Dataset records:
============
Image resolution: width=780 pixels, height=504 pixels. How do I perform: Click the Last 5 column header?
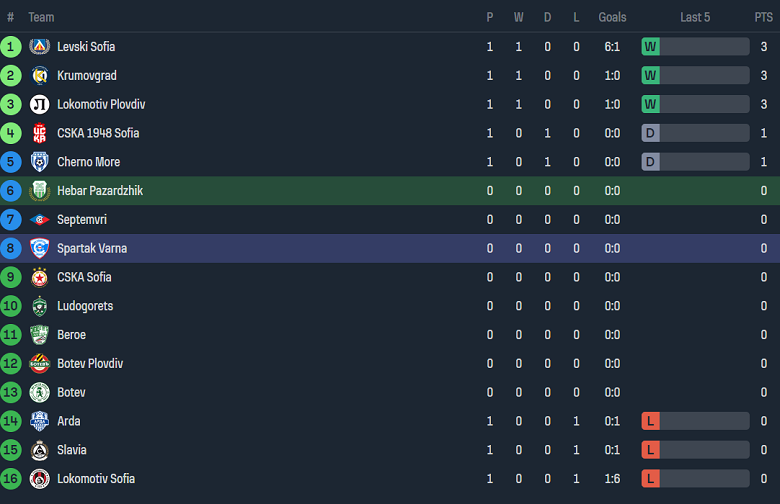(x=695, y=17)
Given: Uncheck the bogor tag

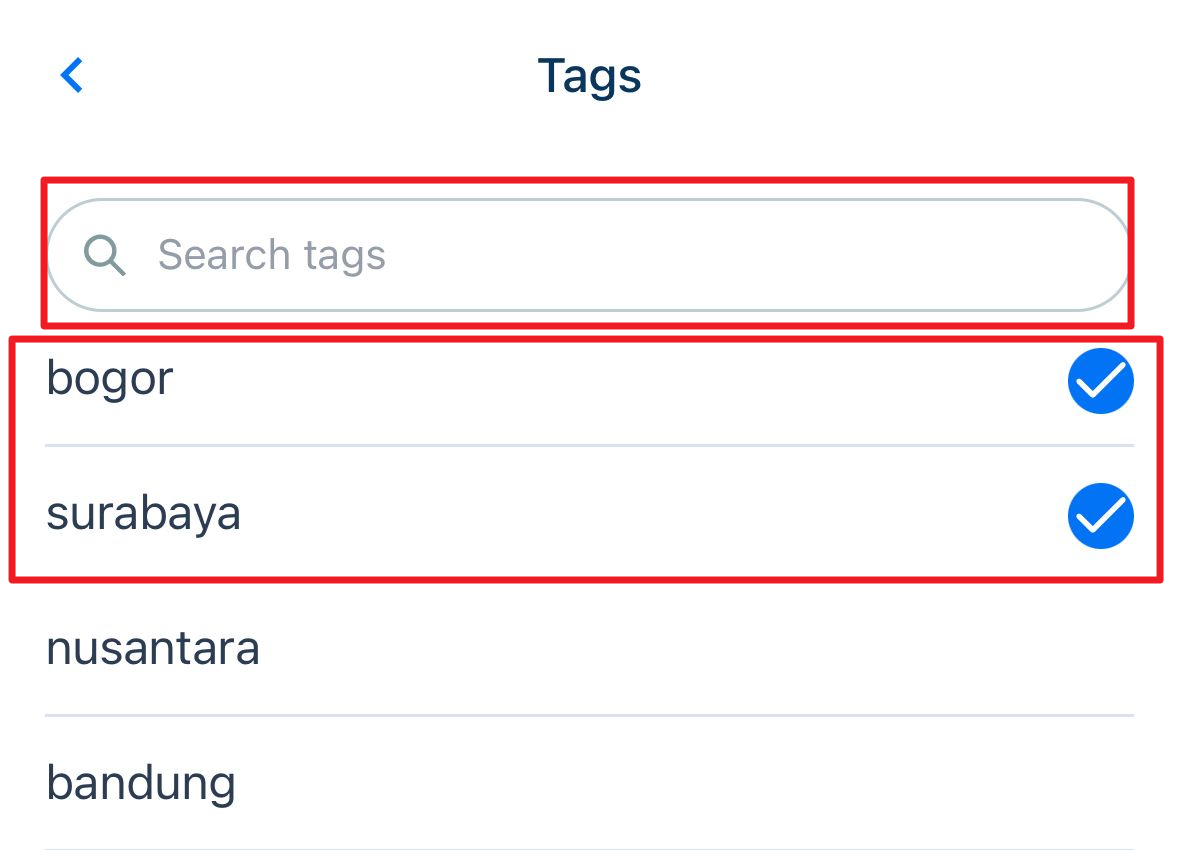Looking at the screenshot, I should point(1100,382).
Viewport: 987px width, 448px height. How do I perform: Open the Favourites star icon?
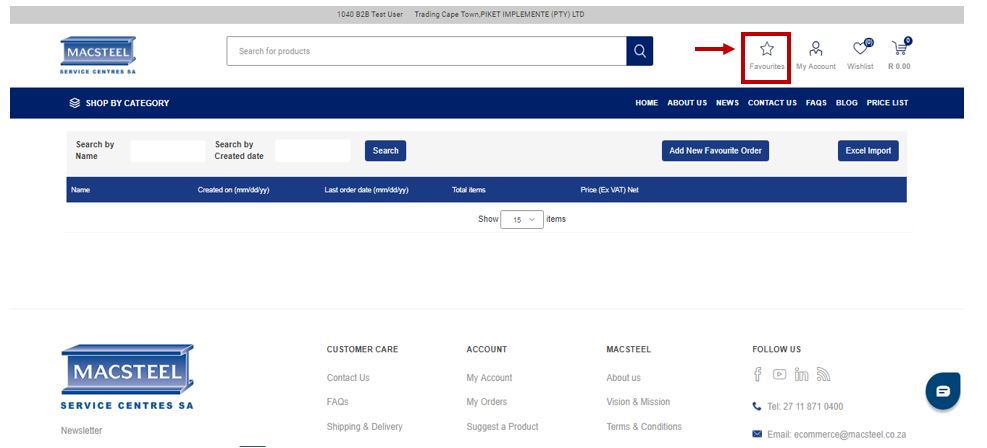click(766, 49)
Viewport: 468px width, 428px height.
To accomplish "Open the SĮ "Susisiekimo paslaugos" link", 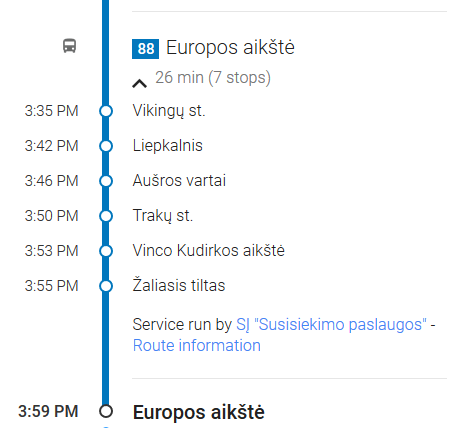I will [331, 324].
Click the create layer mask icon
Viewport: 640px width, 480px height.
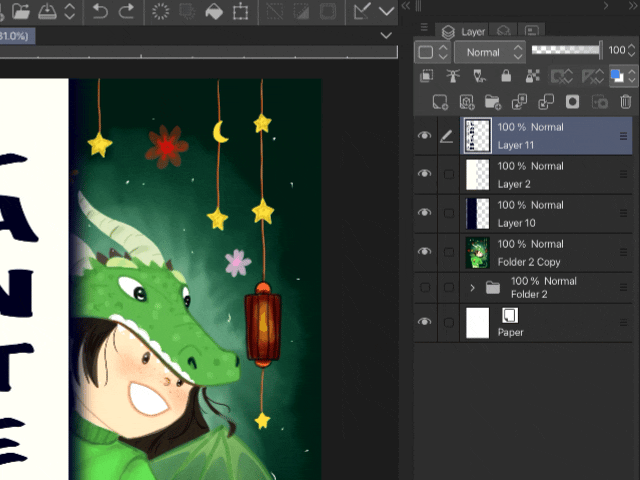point(573,102)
============
# WHAT TO PRODUCE
Reproduce exactly, without any picture, the lines from the one bearing "Click the create layer mask icon" to the last line of the records above.

# REPLY
Click the create layer mask icon
Viewport: 640px width, 480px height.
point(573,102)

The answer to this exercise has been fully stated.